The House of Pálffy ab Erdöd, also known as Pálffy von Erdöd, Pálffy de Erdöd, or Pálffy of Erdöd, is the name of a Hungarian noble family. Several members of the family held significant positions in the Habsburg monarchy.

History 
The Hungarian name Pálffy derives from the Latin term Pauli filius (son of Paul), after the first known ancestor of the family.

Erdőd is the Hungarian name for Ardud, a town situated in Transylvania.

The Pálffy ab Erdöd family members bore as well the title of Baron or Baroness of Újezd, of the name of their Czech barony of Újezd.

The family crest is of a deer above a wooden wheel which was created supposedly after an incident in the forest.
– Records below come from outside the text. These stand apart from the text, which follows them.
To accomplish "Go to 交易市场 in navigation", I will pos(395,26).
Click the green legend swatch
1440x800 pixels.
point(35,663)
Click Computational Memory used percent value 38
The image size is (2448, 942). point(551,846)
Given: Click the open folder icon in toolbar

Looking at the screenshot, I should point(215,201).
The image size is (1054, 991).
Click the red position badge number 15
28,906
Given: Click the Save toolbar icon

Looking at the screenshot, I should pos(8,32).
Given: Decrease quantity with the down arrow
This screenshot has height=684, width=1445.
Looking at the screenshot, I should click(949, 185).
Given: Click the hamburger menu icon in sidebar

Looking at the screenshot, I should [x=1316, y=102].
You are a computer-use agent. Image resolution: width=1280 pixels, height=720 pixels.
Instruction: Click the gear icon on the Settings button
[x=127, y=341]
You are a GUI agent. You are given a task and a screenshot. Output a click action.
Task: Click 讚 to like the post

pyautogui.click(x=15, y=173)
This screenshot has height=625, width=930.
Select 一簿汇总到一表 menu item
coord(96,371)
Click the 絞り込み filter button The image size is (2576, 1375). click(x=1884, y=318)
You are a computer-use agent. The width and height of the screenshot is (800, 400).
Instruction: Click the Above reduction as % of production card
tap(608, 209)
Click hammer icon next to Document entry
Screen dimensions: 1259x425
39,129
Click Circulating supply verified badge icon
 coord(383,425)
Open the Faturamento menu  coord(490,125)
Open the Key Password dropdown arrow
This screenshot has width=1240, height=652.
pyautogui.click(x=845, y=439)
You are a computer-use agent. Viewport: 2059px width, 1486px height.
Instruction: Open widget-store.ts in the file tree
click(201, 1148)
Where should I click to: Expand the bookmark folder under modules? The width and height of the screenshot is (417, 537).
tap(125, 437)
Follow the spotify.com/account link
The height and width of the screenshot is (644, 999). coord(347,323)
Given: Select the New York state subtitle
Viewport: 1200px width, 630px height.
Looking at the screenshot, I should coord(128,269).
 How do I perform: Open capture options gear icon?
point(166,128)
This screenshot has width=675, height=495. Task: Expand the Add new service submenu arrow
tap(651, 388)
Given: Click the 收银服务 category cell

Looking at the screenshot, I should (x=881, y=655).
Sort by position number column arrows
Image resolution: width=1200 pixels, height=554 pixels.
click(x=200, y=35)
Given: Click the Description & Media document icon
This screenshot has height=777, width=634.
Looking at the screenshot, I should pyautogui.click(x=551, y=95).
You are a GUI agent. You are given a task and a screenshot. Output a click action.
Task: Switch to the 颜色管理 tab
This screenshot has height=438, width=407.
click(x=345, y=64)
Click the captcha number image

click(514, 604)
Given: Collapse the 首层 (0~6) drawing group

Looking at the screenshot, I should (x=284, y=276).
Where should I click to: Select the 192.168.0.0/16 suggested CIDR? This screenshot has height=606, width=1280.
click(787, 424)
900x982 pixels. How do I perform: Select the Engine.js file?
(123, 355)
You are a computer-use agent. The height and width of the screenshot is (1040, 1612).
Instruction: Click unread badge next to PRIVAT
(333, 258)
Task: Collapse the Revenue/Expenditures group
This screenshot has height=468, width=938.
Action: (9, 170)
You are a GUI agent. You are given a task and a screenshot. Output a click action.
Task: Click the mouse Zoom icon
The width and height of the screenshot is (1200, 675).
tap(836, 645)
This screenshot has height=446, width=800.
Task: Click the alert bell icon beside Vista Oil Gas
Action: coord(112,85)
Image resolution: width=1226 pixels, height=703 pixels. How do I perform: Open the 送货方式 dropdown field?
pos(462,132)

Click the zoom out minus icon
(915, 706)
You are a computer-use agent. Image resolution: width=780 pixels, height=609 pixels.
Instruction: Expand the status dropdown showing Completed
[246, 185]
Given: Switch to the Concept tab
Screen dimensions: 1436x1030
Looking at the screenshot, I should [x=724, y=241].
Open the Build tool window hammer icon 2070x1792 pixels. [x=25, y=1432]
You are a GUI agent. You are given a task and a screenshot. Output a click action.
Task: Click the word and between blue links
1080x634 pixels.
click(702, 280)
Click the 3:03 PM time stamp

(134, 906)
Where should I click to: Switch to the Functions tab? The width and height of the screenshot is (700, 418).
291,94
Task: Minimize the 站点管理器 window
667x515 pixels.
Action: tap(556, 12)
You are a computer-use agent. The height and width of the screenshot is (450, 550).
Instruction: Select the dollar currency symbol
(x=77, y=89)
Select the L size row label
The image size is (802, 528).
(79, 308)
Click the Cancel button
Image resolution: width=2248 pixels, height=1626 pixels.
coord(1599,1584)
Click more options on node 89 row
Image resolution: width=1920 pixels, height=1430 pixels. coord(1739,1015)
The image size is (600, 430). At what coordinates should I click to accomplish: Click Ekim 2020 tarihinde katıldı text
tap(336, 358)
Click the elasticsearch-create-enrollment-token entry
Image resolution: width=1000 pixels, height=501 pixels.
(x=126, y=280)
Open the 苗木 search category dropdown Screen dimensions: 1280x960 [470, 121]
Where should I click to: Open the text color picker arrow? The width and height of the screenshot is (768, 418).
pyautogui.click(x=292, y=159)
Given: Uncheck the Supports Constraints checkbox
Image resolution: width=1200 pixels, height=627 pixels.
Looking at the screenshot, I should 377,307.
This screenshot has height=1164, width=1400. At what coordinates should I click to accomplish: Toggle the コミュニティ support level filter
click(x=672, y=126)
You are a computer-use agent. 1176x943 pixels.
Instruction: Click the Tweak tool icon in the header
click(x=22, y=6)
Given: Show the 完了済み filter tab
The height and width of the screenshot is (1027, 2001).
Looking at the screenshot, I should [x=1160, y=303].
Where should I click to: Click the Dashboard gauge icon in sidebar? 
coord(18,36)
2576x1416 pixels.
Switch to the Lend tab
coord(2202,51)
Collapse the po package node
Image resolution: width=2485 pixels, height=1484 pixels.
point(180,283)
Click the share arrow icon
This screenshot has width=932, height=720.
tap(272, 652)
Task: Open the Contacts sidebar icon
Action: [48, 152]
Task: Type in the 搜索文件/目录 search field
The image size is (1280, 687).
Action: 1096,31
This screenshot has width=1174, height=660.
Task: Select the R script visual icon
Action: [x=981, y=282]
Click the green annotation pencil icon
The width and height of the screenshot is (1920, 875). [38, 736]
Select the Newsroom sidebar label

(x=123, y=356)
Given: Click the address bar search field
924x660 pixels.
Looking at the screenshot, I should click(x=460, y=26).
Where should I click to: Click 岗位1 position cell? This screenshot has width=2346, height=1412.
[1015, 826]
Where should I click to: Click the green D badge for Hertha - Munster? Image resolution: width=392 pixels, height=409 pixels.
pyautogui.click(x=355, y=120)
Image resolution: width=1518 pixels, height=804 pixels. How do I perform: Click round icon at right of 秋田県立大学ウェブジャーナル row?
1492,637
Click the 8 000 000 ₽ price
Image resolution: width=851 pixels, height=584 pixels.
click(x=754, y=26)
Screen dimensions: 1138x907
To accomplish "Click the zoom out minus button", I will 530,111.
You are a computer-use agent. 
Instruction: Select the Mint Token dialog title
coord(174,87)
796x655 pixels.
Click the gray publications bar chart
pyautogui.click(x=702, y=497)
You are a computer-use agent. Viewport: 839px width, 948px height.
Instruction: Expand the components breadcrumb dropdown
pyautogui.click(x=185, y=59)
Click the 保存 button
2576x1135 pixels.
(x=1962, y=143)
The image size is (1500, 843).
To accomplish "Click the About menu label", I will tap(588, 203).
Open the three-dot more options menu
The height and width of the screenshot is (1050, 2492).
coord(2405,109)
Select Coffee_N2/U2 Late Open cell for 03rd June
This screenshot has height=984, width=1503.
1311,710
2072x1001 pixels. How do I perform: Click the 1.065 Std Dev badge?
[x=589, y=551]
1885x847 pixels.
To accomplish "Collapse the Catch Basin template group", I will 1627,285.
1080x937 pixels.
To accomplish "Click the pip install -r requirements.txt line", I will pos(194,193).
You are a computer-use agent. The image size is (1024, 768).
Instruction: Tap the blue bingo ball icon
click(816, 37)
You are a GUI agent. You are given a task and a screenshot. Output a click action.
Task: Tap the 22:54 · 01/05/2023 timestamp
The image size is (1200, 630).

The legend says that members of the Pálffy family were travelling in a horse-drawn carriage in the forest at night and in the mist when a deer shot out from the forest and hit the side of the carriage, breaking a wheel and killing the deer. The entourage decided to stay there until morning to fix the wheel. When morning arrived and the mist had cleared, they had stopped just before a cliff edge so the family realised that deer had saved their lives. In its honour, the family crest was created.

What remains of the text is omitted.